This post by designer Craig Mod about the future of printed books vs. digitized books is visually pleasing, and reasonably stated:
I want to look at where printed books stand in respect to digital publishing, why we historically haven’t read long-form text on screens and how the iPad is wedging itself in the middle of everything. In doing so I think we can find the line in the sand to define when content should be printed or digitized.
This is a conversation for books-makers, web-heads, content-creators, authors and designers. For people who love beautifully made things. And for the storytellers who are willing to take risks and want to consider the most appropriate shape and media for their yarns.
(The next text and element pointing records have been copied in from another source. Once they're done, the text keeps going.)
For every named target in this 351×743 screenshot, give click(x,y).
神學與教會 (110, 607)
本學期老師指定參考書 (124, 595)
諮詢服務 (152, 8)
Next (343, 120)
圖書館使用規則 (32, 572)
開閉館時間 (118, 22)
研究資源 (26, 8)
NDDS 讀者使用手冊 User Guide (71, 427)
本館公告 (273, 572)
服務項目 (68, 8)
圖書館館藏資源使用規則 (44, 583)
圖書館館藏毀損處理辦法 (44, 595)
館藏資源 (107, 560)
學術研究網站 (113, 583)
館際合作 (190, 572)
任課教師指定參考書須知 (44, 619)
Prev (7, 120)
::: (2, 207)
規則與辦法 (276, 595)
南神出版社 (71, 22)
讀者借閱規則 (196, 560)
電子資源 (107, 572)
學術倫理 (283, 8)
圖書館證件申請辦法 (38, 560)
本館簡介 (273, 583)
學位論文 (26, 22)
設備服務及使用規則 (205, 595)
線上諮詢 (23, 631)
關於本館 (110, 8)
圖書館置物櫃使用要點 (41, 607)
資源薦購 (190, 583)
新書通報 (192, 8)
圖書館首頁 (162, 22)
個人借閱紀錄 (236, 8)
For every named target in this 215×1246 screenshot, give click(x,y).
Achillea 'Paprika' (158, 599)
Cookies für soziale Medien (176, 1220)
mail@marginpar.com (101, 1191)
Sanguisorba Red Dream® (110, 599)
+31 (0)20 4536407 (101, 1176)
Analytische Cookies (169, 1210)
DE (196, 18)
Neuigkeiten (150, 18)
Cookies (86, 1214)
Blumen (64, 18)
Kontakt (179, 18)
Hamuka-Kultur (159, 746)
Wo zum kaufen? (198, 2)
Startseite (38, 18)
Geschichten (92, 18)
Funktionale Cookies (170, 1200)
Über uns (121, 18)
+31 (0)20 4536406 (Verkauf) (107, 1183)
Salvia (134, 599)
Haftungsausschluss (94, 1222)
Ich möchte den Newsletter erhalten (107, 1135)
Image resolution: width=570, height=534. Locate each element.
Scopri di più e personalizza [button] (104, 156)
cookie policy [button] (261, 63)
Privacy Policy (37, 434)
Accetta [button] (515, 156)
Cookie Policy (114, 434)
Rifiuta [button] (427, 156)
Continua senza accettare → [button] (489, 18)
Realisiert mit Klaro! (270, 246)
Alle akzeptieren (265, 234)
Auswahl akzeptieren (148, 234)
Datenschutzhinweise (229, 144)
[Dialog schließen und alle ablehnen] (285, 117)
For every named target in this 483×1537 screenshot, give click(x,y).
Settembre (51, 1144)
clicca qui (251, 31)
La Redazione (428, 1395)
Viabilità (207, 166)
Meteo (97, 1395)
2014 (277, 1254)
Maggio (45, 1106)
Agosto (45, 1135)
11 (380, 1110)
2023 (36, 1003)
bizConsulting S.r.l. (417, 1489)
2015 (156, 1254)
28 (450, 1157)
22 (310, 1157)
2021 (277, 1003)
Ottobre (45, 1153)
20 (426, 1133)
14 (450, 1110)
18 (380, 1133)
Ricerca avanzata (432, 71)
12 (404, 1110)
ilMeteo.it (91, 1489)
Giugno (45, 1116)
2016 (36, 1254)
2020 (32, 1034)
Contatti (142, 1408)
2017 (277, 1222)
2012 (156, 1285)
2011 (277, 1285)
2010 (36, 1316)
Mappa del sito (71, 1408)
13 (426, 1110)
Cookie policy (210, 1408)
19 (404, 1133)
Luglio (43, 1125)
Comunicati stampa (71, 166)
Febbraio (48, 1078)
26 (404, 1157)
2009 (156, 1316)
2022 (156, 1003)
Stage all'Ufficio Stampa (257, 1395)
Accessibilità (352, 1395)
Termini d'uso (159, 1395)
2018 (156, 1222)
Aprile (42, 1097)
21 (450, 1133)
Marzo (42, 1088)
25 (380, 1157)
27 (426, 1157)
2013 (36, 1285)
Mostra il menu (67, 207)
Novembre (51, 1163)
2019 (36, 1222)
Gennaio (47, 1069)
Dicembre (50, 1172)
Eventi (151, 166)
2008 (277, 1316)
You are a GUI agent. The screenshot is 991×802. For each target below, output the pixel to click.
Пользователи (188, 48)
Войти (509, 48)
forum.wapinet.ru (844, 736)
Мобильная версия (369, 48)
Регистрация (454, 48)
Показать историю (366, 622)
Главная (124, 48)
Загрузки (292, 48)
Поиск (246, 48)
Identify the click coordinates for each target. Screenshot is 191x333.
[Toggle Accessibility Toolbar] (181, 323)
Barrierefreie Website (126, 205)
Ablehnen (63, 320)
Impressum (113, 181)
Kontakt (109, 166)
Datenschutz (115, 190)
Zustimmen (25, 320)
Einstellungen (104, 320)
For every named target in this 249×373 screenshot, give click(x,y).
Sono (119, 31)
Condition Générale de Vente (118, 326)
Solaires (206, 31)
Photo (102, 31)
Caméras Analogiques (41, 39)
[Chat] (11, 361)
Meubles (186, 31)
And it has drawn many responses. I still can’t help but think that the most impassioned e-book advocates are getting ahead of themselves. Not because I’m a Luddite, or not just because of that. Mostly because I lived through the tech revolution in music, and it was much more seamless and less contested than this at every stage. Cassettes replaced LPs quickly when I was a kid. And CDs, though they shared space with cassettes for a few years, weren’t welcomed with a lot of hand-wringing about wanting to preserve cassettes. The reason for this seems obvious—when you listen to music, the delivery system is invisible. It only matters in so far as it produces good sound. The benefits of, say, breadth of accessibility on an iPod doesn’t have a corresponding disadvantage. It sounds like many people understand the pleasures of holding and interacting with a book, but the tech parade (the lucrative tech parade) keeps beating the drum, hoping that the louder it gets the more inevitable all these changes will be. And they may be right. I just don’t think it’s at all clear that in this case technology represents a significant improvement.